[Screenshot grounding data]
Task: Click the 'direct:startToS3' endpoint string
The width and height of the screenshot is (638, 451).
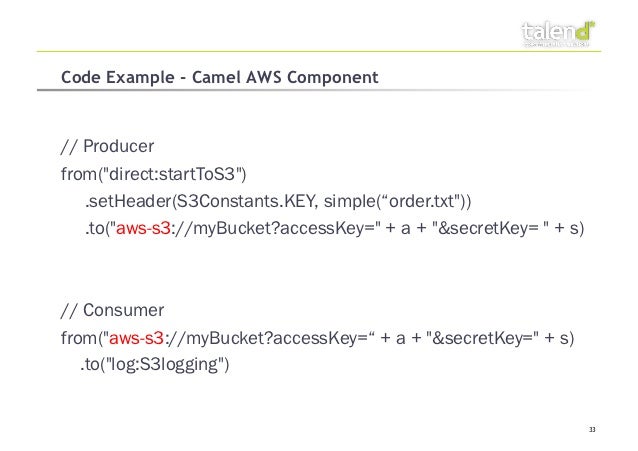Action: coord(168,176)
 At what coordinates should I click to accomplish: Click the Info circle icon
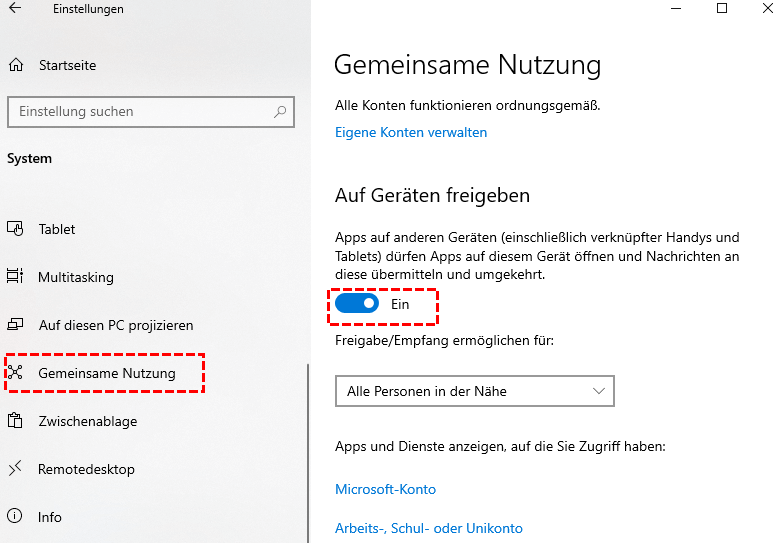pyautogui.click(x=15, y=517)
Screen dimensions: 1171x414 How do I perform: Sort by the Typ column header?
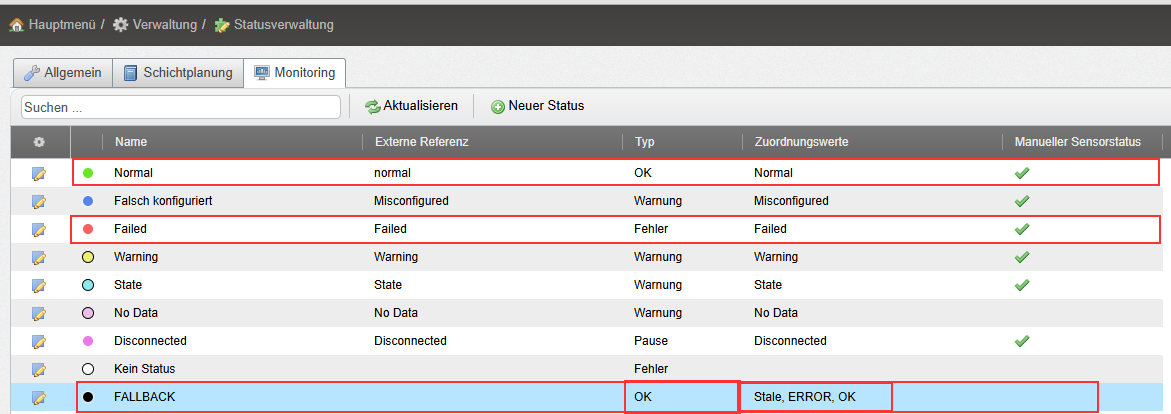[645, 142]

▸ PROBLEM REQUIREMENTS
Return the lines exactly, from the one containing "At what coordinates" through the last line above, including both ends and excluding every picture.

▸ RESULT OF THIS TASK
 At what coordinates should I click to accomplish: Click the Info circle icon
pyautogui.click(x=15, y=517)
Screen dimensions: 1171x414 How do I perform: Sort by the Typ column header?
[645, 142]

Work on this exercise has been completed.